Identifies the patient's specific behavioral/cognitive changes, including a complete review of systems assessment, behavioral assessment, as well as review and assessment of the patient's history, medications, most recent labs, etc. This comprehensive review of this patient's condition is to determine if other factors such as drugs or mediation interactions, electrolyte imbalance, or hypoxia are contributing to the patient's violent or self destructive behavior."

Patient Findings:

1.) Floor 3- Review of the "Seclusion/Restraint Documentation Form" for patient #7 revealed 1 restraint application on 4/7/11. The form states that patient #7 was physically restrained for 3 minutes at 0843 hours to prevent an elopement attempt, The form also notes that patient #7 was given an injection of Haldol and Ativan. Afterwards, no document of a comprehensive 1-hour face to face assessment was noted.

On 4/13/11 at 0945 staff #10, a Mental Health Technician, stated that he assisted in restraining patient #7 twice on 4/7/11, when he attempted to elope and afterwards on his bed while a nurse administered an injection. In the assessment portion of the form, Nurse #12 states only that: "patient continued to be "defiant/resistant prior to PRN Ativan and Haldol IM" (by intramuscular administration.) Nurse #12 timed this note as 0843 as well. These findings were confirmed by the Director of Nursing (DON) on 4/13/11 at approximately 1000 hours.

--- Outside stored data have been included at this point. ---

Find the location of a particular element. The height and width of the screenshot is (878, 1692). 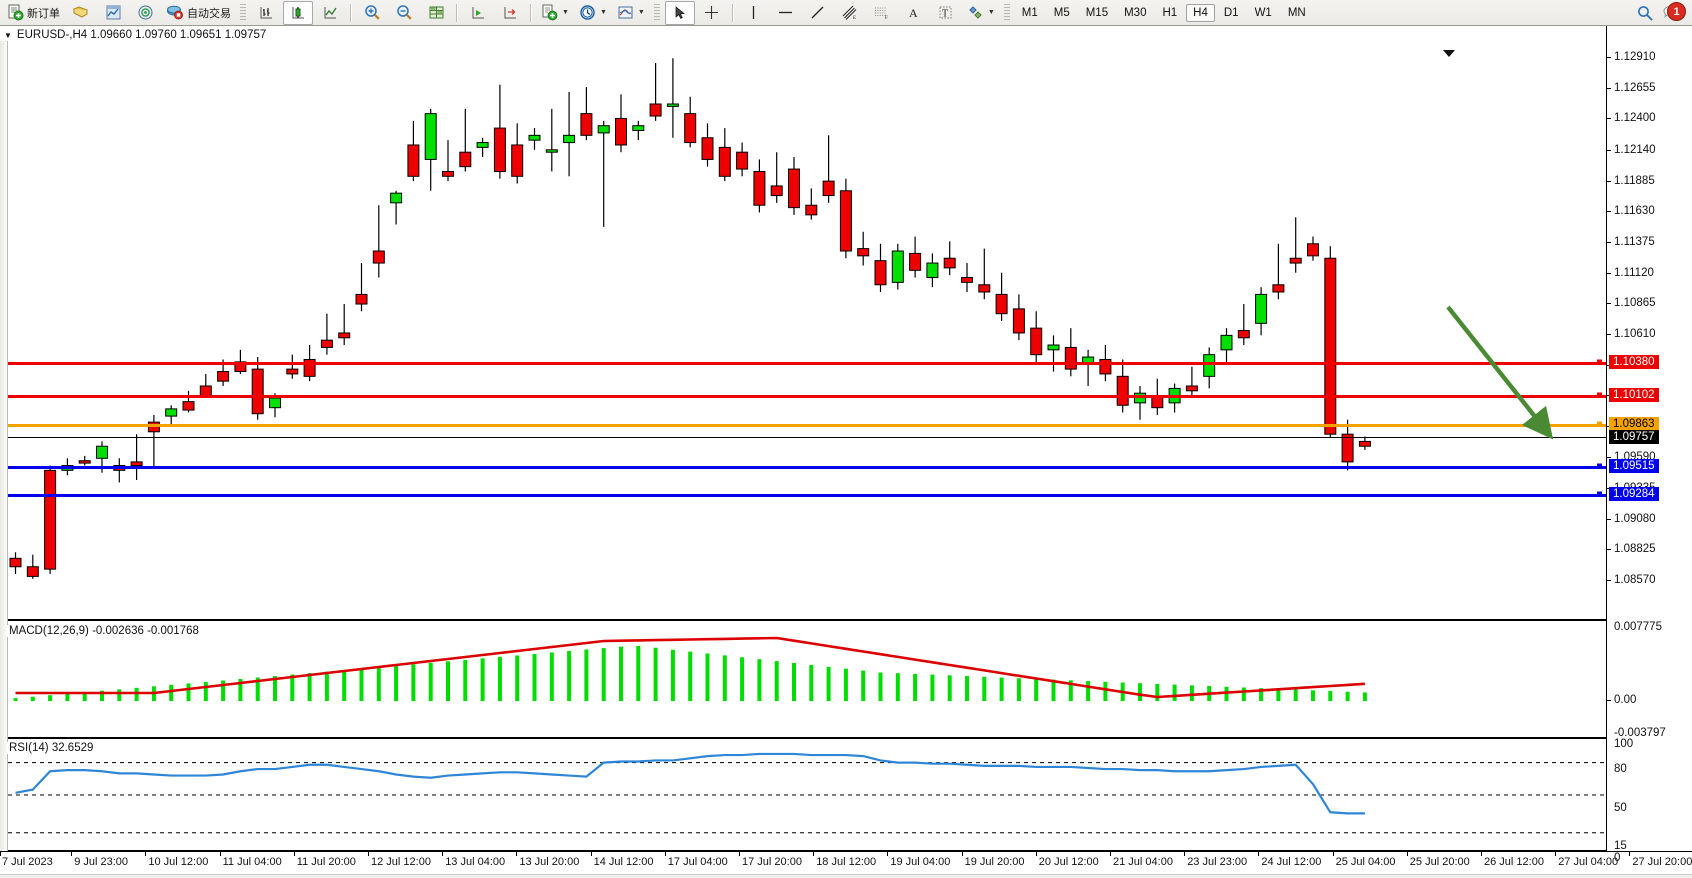

time-axis-label: 14 Jul 12:00 is located at coordinates (624, 862).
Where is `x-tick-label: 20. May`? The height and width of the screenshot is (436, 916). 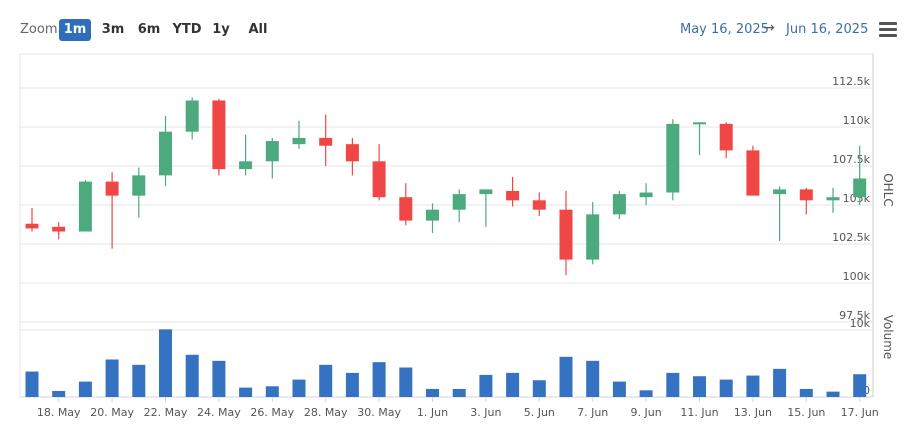
x-tick-label: 20. May is located at coordinates (112, 412).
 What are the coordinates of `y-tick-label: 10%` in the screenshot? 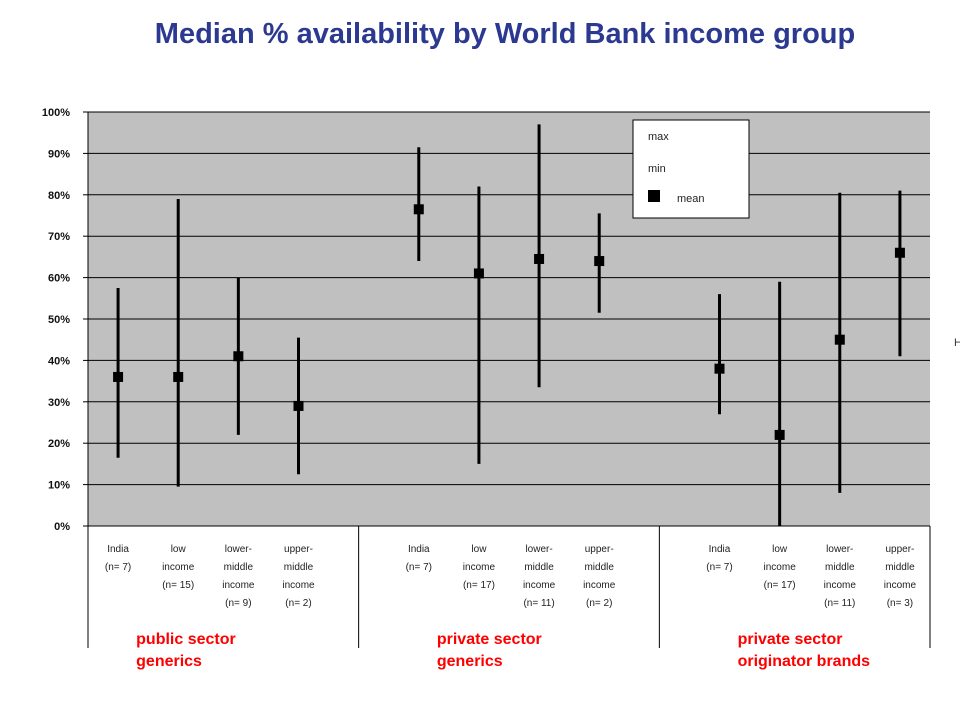 It's located at (59, 486).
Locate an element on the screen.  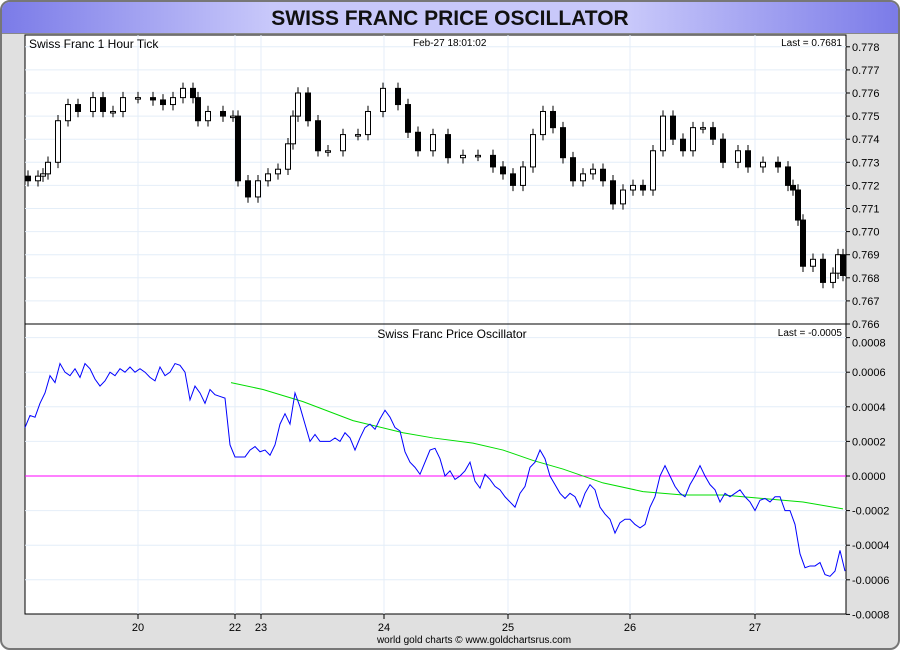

2.) Floor 2- Review of the for patient #8 revealed that application of a physical restraint on 3/28/11 at 1840 hours. No documentation of a 1-hour face to face assessment was noted. On 4/13/11 at 1015 hours the nurse (staff #13) who completed the "Seclusion/Restraint Documentation Form" was interviewed by phone. Nurse #13 was asked if a nurse or physician did a one-hour face to face following the application of physical restraints. Nurse #1 stated that the facility does not require one unless a patient is restrained for a full hour. These findings were confirmed by the Director of Nursing (DON) on 4/13/11 at approximately 1030 hours.

3.) Floor 1- Review of the for patient #8 revealed that application of a physical restraint on 4/13/11 at 0205 hours. No documentation of specific behavior justifying the use of physical holding for an injection was noted. No documentation of a 1-hour face to face assessment was noted. This finding was verified by the Director of Nursing on 4/13/11 at approximately 1050.